In junior high in Des Moines (54-58) my friend Rick and I would go to all night movies downtown. We’d get the last bus downtown, after walking a mile to the bus stop from one of our houses. We’d see the Saturday midnight triple movie feature of monster/horror/science fiction flicks, and at 430 or 500 when they were over we’d walk a couple blocks to the all night drugstore to get some breakfast before catching the first bus home, that left downtown at 530. We’d get to his house, grab a wagon, get his Sunday papers and deliver them on his route. After that we might crash at his house, or I’d get a bus home. No contact, no worry.
When I was in high school it was the same thing. Although I didn’t have a car, many friends did, and we’d go to the drive-in movie, go cruising, go to the drive-in restaurant, go hang out at various houses, and so forth. No cell phones. Generally we could have made a phone call if necessary from where we were. But for many hours Mom didn’t know exactly where I was or when I’d be back. When we went on dates if there was a curfew it was set by the girls’ parents, not by us. After we took girls home we might go out to eat or hang out at someone’s house or an all night restaurant.
When I was in college I was always away from home and Mom would hear from me on the expensive long distance phone once a month or so, and might get a letter in the US Mail about as often. I lived a pretty independent life. Even when I got married, my wives and I always were, and are, pretty independent. Both of us worked. Both of us had outside hobbies and interests. We would generally know who was going to be picking up a child, or some rough idea of when someone might be home, but again we had no cell phones or internet to communicate. There might be a message on an answering machine or there might not.

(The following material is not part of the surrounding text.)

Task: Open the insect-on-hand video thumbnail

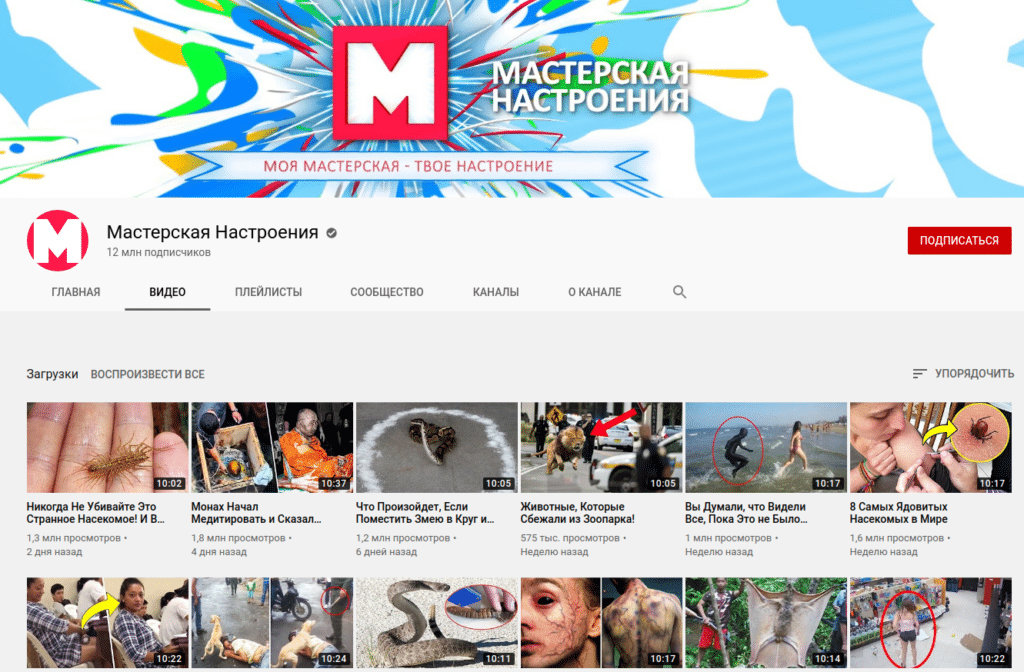Action: [x=107, y=447]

Gail and I still live that way today, despite having had no wired phones in this century. We keep in touch, but only as necessary, when we’re apart. We’re secure and we don’t worry, just as Mom didn’t worry about me when I was younger.
Despite having all of the latest internet toys (MacBook Air, iPad4, iPhone5), my phone is silenced at least half of the time. I’m not a slave to it. I don’t do much multitasking, other than having TV on while I’m on the computer, and always have the computer and iPad silenced. I don’t need or want a beep every time a new email, Facebook posting, or tweet arrives. I rarely tweet, but generally use 4square for fun, mainly to find out about new and interesting places to go, and also for friendly competition among some friends. We don’t have a chat plan on our phones, and only use it on rare occasions, especially because we pay for all messages sent and received. When I’m out and can do so I do surf the web on the iPhone.
Maybe it is because my tired old brain can only handle so much at once, but I think it is more because distractions keep me from thinking clearly or getting anything done. I learned how distracting those things could be when I was still working and we experimented with some of the first “news notification services”, which amounted to a twitter feed of news, with a new story every minute or so.
Maybe I’m really getting to be a crusty old curmudgeon who can’t deal with the modern world. I like to think that I’m an old guy who’s smart enough to control the technology instead of letting it control my life. That’s my story and I’m sticking to it.